On the other hand, for any {w} one has

\displaystyle \int_{-\pi/2}^{\pi/2} P(Re^{i\theta}, w) ~d\theta = 2\pi,

so this implies gives a lower bound on the integral over {I_K}. \Box

Lemma 8 If {1 < R \leq 3/2} then

\displaystyle \mathbf P(\lambda \in K) \leq C_K\left(a + R - 1 + \frac{\log \frac{1}{R - 1}}{n(R-1)^2} \right).

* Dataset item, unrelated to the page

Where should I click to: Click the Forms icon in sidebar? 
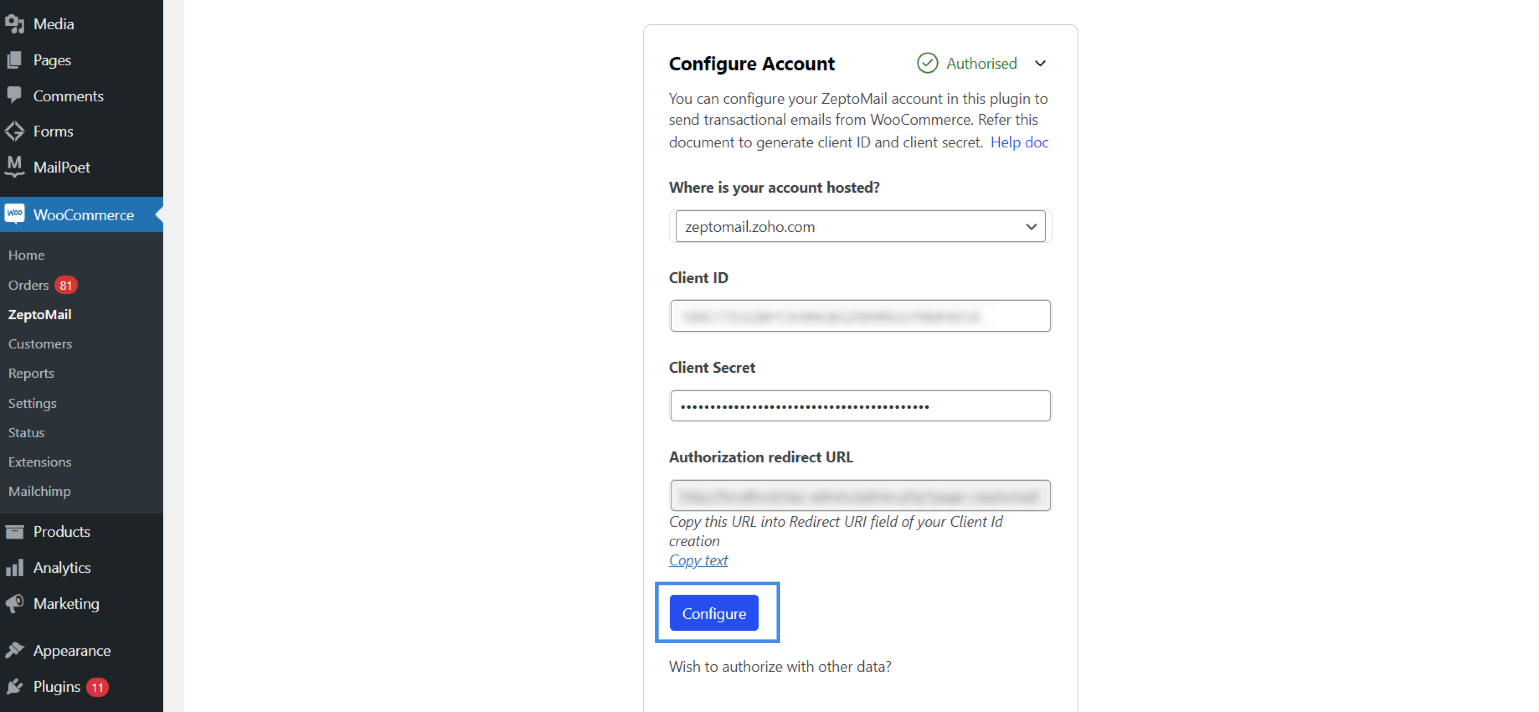(x=14, y=132)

Proof: Let {w = \lambda} in the previous lemma, conditioning on the event {\lambda \in K}, to see that

\displaystyle \int_{I_K} P(Re^{i\theta}, \lambda) ~d\theta \geq \delta_K

where {\delta_K > 0}. Taking expectations and dividing by the probability that {\lambda \in K}, we can use Fubini’s theorem to deduce

\displaystyle \mathbf P(\lambda \in K) \leq C_K \int_{I_K} \text{Bal}(\lambda)(Re^{i\theta}) ~d\theta

where {C_K\delta_K = 1}. Applying the bound on {|\text{Bal}(\lambda) - \text{Bal}(\zeta)|} from the section on balayage, we deduce

\displaystyle \mathbf P(\lambda \in K) \leq C_K \int_{I_K} \text{Bal}(\zeta)(Re^{i\theta}) ~d\theta + C_K\frac{\log\frac{1}{R-1}}{n(R-1)^2}.

We already showed that {d(\zeta, C) = O(a)}. So in order to show

\displaystyle \int_{I_K} \text{Bal}(\zeta)(Re^{i\theta}) ~d\theta \leq C_K(a + R - 1),

which was the bound that we wanted, it suffices to show that for every {re^{i\alpha}} such that {d(re^{i\alpha}, C) = O(a)},

\displaystyle \int_{I_K} P(Re^{i\theta}, re^{i\alpha}) ~d\theta \leq C_K(a + R - 1).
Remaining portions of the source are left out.